1) Australia-Indonesia: a dangerous impasse



The exercise is called Operation Sovereign Borders, with Australian naval vessels pushing the refugee boats back into Indonesian waters; if considered unsafe, the refugees are transferred into newly bought boats able to make the trip back to Indonesia
Australia and Indonesia are engaged in a dogfight of sorts, with the potential to escalate. Relations between the two countries have punctuated over the years between friendship and open hostility. The worst period in the last few decades was Australia’s championing of East Timor’s struggle for independence from Indonesia. Indeed, without Australia’s active involvement on the side of East Timor at the national and international level, East Timor probably would still be under Indonesia’s rule. It is ironic, though, that the independent state of East Timor is now engaged in a legal battle in the International Court of Justice at The Hague, fighting to get its proper share of oil revenues by having the maritime boundary re-adjudicated, which Australia allegedly rigged in its favour. However, that is a different issue.
Coming to the present tense relationship between the two countries, its trigger is the recent change of government in Australia, with the conservative leader, Tony Abbot, becoming the country’s new prime minister. For Australia’s conservative ruling coalition, the refugees seeking asylum in Australia from different countries is being projected as an avalanche of people likely to swamp the country, posing all sorts of problems. Worse still is that many of them are from Muslim countries, with the potential for terrorism. During the recent elections, Tony Abbot’s party made “stopping the boats” carrying refugees a central issue of its campaign. They played up their previous ‘success’ under the former conservative prime minister John Howard in stopping the flow of refugees through a highly punitive policy. Even the Labour Party government, now in opposition, was quite tough on the refugee issue, but Tony Abbot prevailed, viewed as the toughest and likely to deliver. 

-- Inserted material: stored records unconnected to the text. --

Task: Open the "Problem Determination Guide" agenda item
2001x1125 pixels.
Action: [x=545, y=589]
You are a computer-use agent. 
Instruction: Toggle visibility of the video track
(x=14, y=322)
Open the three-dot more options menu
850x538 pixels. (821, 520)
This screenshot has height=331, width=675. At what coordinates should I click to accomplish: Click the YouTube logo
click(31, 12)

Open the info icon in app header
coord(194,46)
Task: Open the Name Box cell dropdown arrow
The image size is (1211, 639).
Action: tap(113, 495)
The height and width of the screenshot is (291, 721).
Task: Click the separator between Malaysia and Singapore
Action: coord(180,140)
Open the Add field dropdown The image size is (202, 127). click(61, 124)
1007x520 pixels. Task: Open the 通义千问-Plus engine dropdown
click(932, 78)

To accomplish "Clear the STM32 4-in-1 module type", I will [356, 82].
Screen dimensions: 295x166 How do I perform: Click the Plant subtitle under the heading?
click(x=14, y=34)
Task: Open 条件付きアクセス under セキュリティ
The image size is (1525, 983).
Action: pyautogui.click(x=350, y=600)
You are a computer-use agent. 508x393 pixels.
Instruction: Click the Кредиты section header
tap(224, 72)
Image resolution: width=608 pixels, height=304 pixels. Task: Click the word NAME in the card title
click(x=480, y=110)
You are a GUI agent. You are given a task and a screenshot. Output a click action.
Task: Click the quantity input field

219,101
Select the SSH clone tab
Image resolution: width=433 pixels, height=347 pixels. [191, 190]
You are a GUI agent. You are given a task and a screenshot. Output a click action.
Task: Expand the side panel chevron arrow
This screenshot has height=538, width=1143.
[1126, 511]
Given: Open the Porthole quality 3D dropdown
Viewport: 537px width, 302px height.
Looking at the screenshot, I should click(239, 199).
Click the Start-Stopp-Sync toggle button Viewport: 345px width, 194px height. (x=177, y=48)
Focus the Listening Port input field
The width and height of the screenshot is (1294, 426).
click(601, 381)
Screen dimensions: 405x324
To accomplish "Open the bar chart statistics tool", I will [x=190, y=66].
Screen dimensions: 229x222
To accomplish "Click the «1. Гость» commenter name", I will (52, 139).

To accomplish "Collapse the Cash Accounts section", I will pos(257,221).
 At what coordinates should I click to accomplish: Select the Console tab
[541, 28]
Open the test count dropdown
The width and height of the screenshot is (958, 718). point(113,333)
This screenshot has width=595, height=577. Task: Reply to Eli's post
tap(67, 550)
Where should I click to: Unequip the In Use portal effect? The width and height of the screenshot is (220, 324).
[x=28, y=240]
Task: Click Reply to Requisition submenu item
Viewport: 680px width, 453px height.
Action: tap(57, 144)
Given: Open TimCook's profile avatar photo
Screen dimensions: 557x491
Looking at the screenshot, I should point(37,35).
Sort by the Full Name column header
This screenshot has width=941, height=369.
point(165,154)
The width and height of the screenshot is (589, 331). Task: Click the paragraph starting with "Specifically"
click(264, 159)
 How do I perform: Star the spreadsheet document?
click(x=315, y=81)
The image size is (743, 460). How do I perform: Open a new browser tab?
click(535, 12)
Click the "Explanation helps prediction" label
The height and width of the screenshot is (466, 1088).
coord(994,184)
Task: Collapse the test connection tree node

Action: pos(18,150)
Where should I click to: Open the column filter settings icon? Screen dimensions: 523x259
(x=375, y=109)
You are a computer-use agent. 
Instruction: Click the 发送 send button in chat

Jakarta comes into the picture because many of the “boat people” (as the refugees are called here) use Indonesia as a transit point, hiring unsafe boats and risking their lives to reach Australia. The Abbot government has upped the ante, against the wishes of Jakarta, to push the boats back to Indonesia. To accomplish this, it has set up an operational command centre with an army general, answering to the immigration minister. The whole exercise is called Operation Sovereign Borders, with Australian naval vessels pushing the refugee boats back into Indonesian waters; if considered unsafe, the refugees are transferred into newly bought boats able to make the trip back to Indonesia. In other words, the entire jargon of the operation is straight from a war-fighting manual.
All this is being done against Indonesia’s expressed wishes, with its foreign minister putting it mildly as “unhelpful”. In pushing the boats back, Australian vessels have breached Indonesia’s maritime boundary a few times, acknowledging and apologising for the ‘unintended’ transgression. Not surprisingly, it evoked a harsh response from Indonesia, with the country’s navy increasing patrolling of its maritime border. Australia though, is determined to “stop the boats”, regarding it as a simple matter of protecting its borders from the “illegals”, as the refugees are called here. To consider that these refugees, in their leaky boats, would be a threat to Australia’s sovereignty is stretching the imagination, to put it mildly, but it works well with the domestic political constituency. 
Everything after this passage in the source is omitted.